[Rows on where targets appear]
__________________________________________________

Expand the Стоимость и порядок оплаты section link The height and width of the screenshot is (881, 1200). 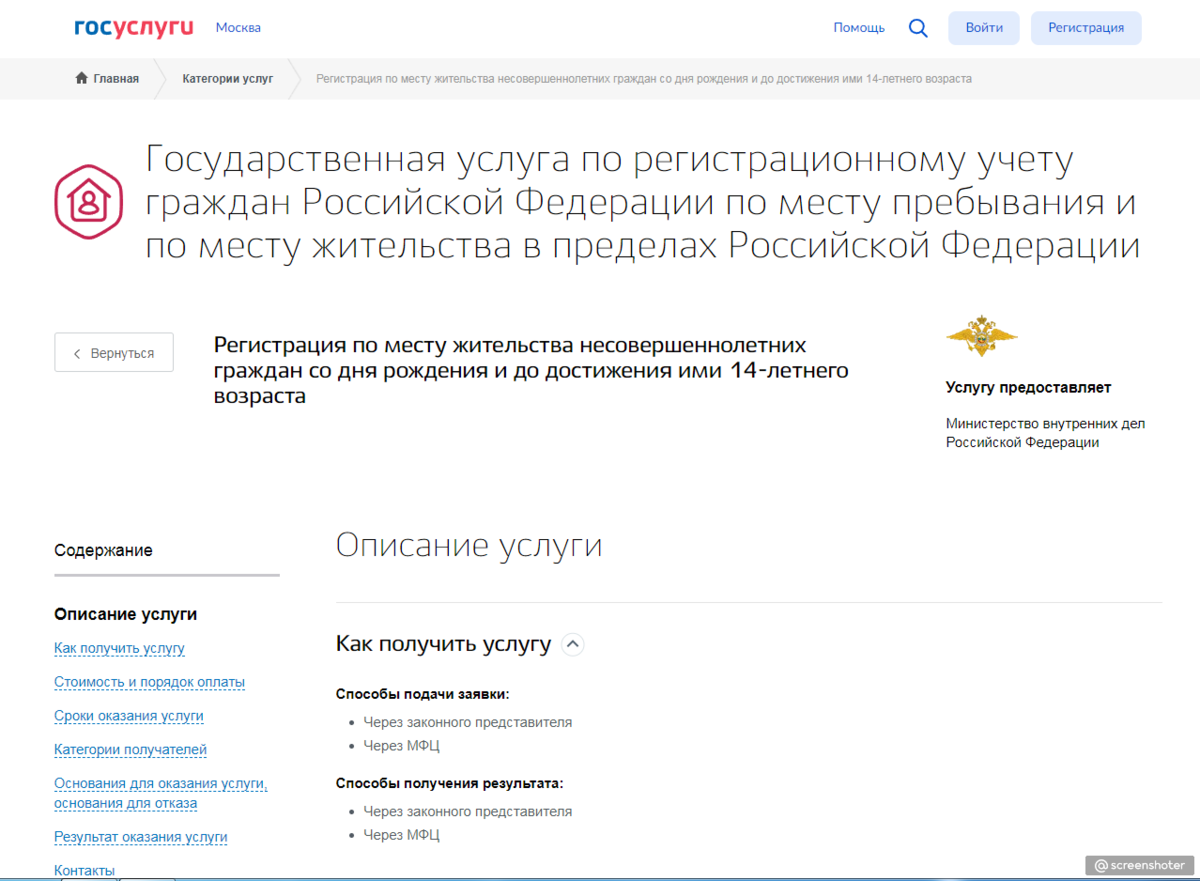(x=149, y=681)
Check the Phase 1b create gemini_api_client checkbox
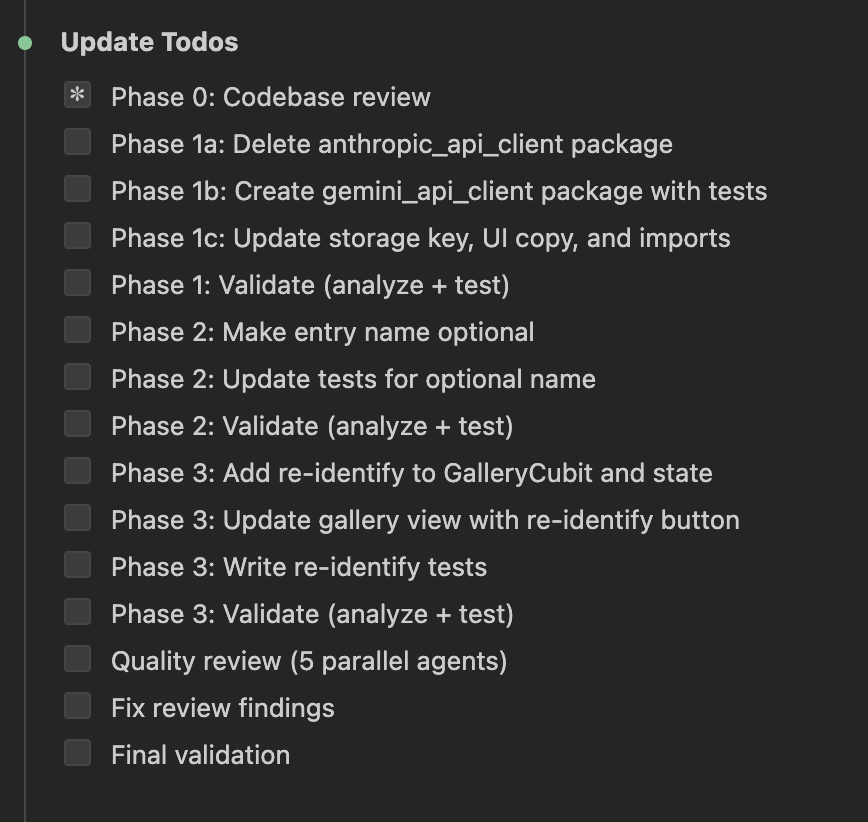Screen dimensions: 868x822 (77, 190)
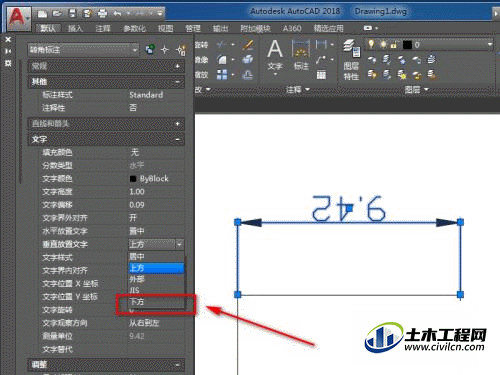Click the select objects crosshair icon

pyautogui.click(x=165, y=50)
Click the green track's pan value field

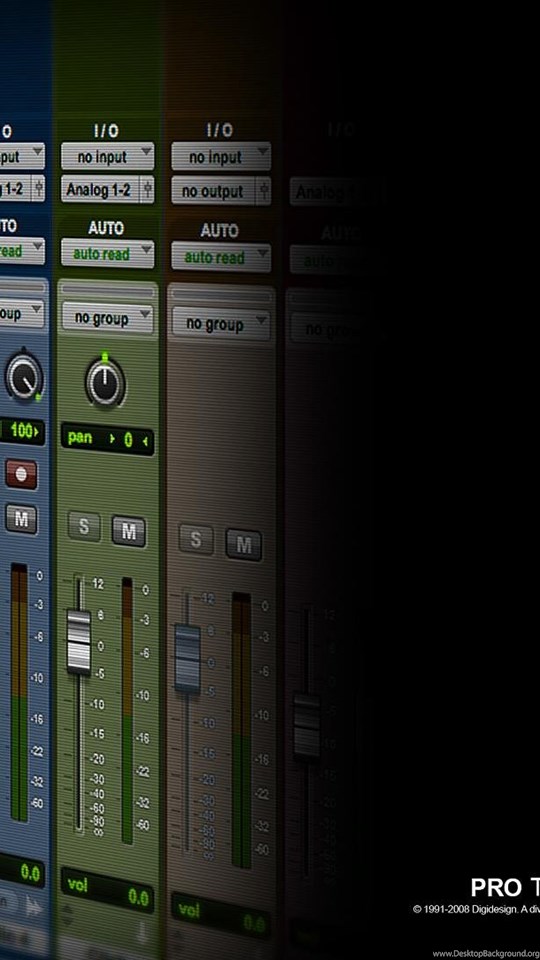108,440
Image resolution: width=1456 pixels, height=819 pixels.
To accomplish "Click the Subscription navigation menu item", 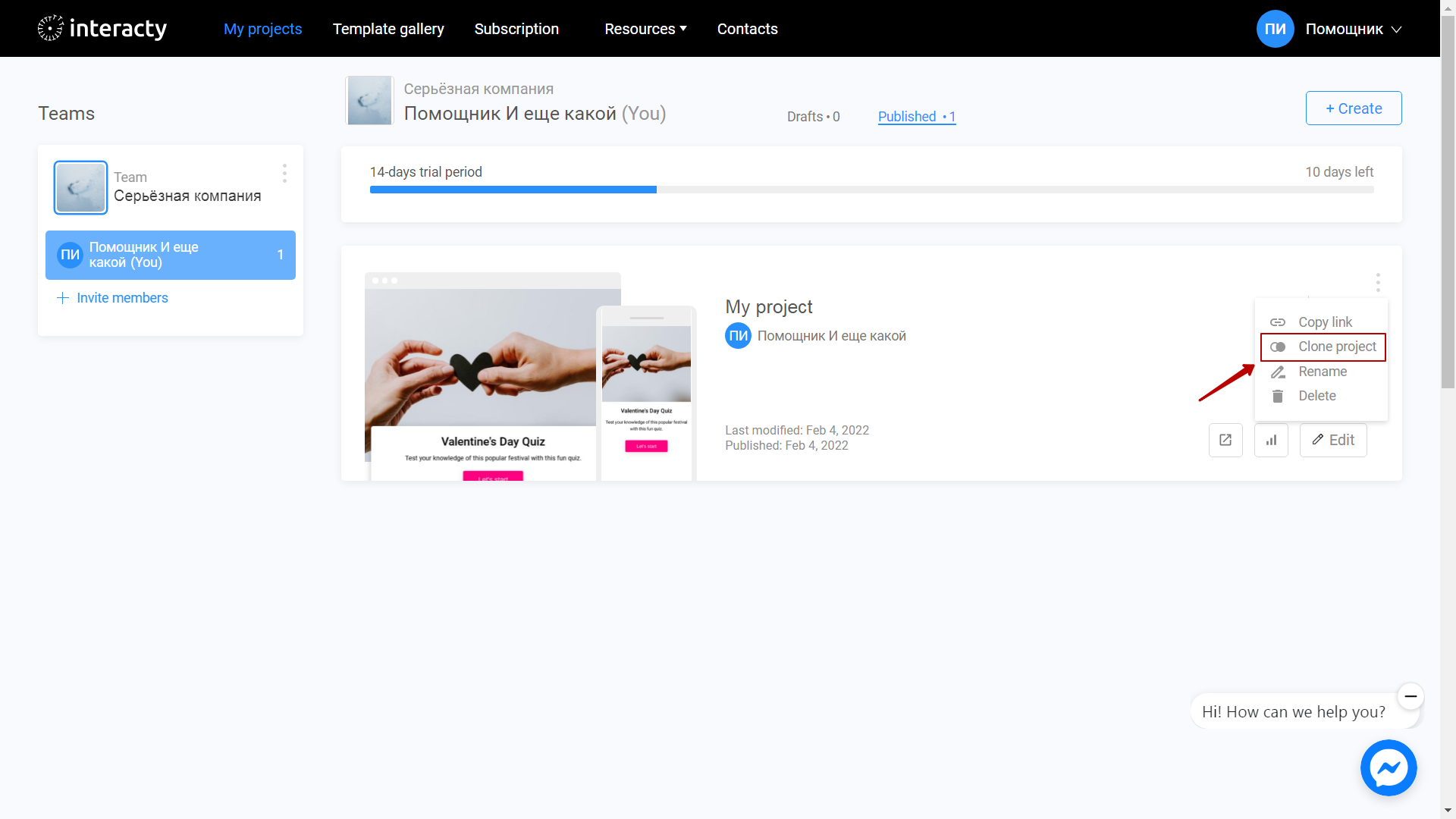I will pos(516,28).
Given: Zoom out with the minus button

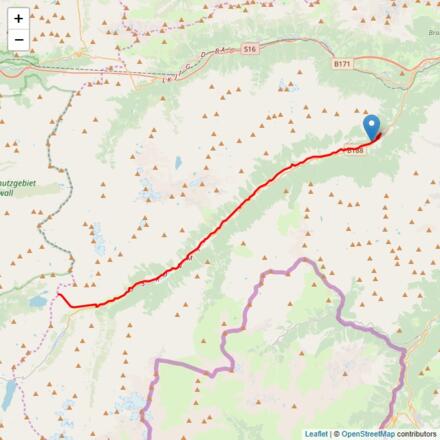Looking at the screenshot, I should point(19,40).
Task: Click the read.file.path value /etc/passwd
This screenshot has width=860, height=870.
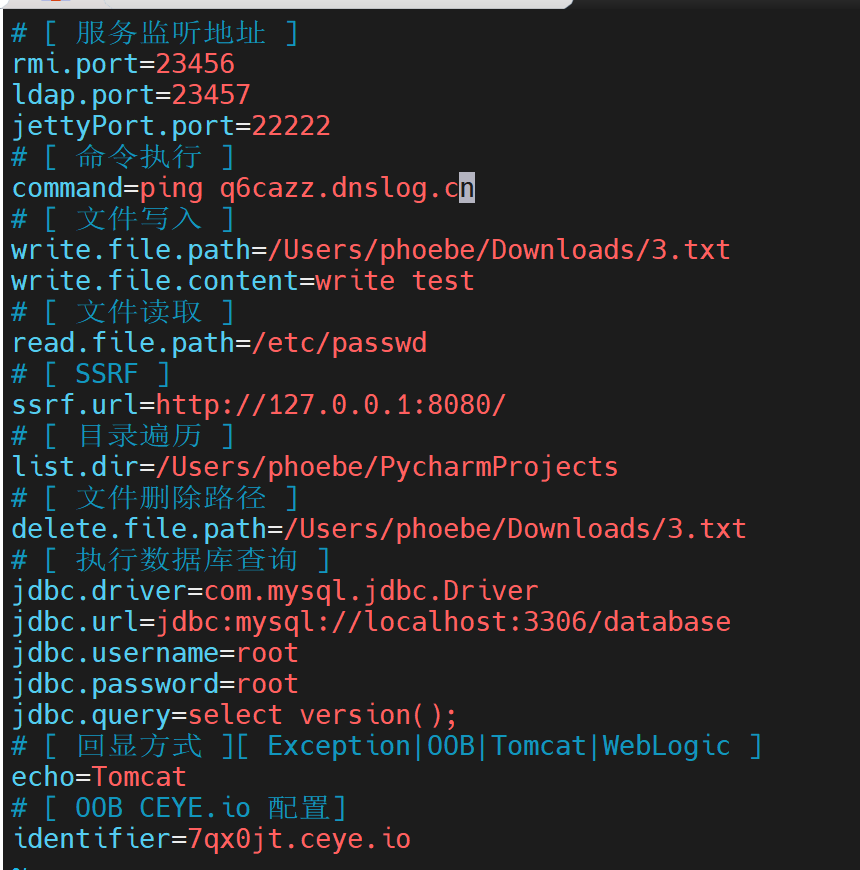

__________________________________________________

- _Aim of the exercise_
Rewrite as a numbered list the lines starting at the one that contains "Task: Click the" and ending at the end of the entries, skipping blank lines. Leave the pictures out of your answer.

- _Exercise output_
1. Task: Click the read.file.path value /etc/passwd
2. This screenshot has width=860, height=870.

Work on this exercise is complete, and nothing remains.